**The input**
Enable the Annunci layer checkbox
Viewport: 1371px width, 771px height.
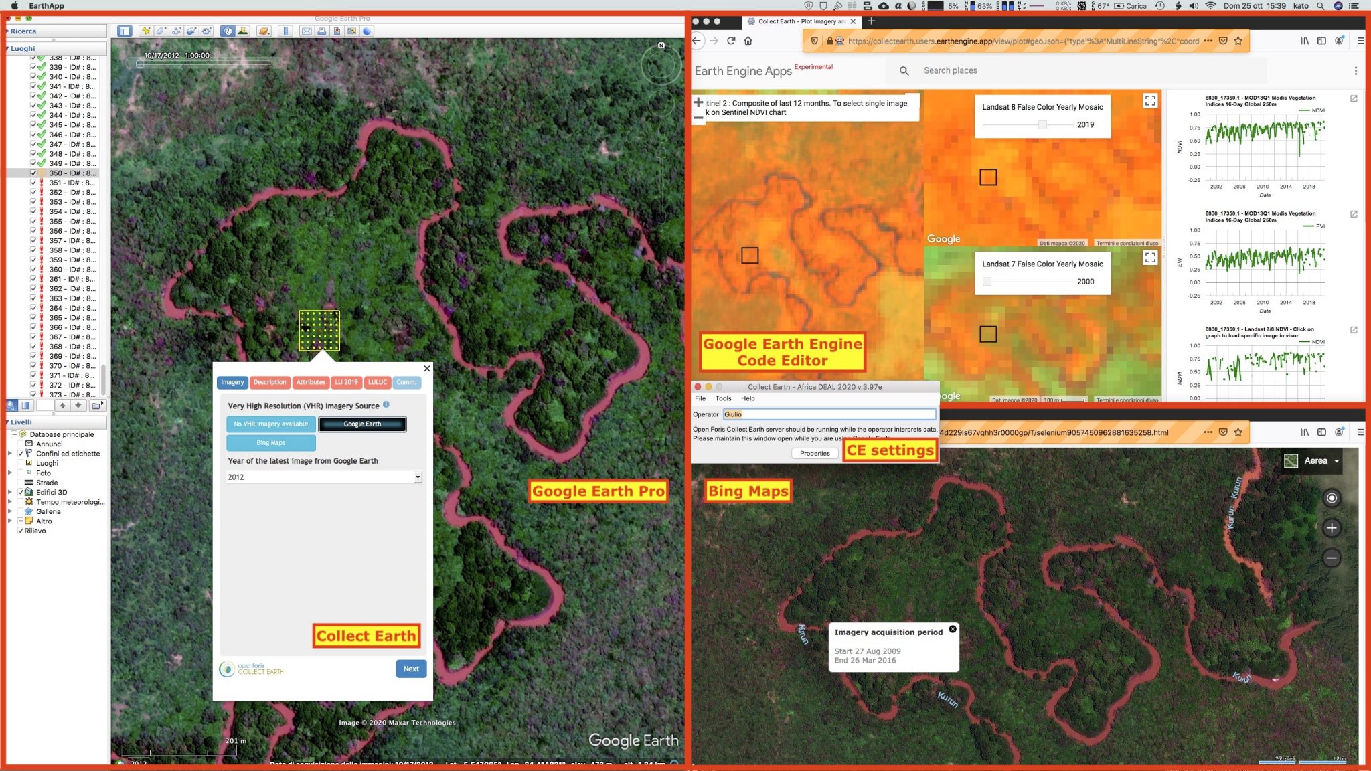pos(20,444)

==

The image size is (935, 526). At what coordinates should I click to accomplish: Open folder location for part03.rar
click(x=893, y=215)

* * *

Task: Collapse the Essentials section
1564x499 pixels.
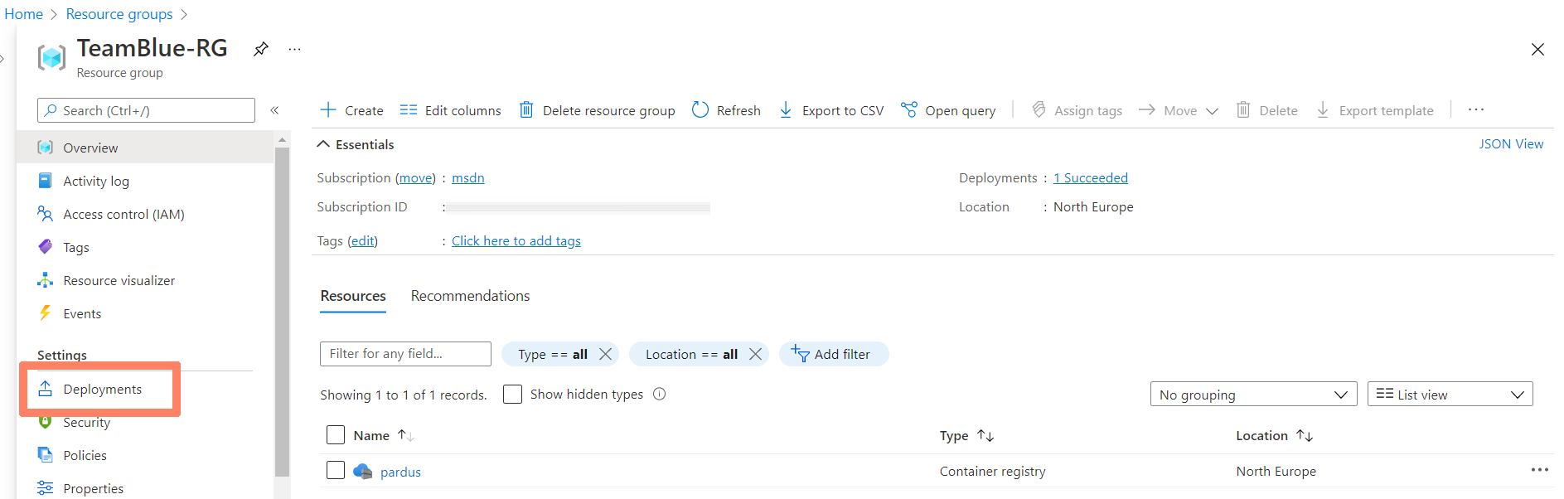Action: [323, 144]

**Exercise task**
Copy the items from the line containing "Task: Collapse the Essentials section" through the line containing "Action: [323, 144]", including both of those lines. Leave the pictures out of your copy.

**Written solution**
Task: Collapse the Essentials section
1564x499 pixels.
Action: [323, 144]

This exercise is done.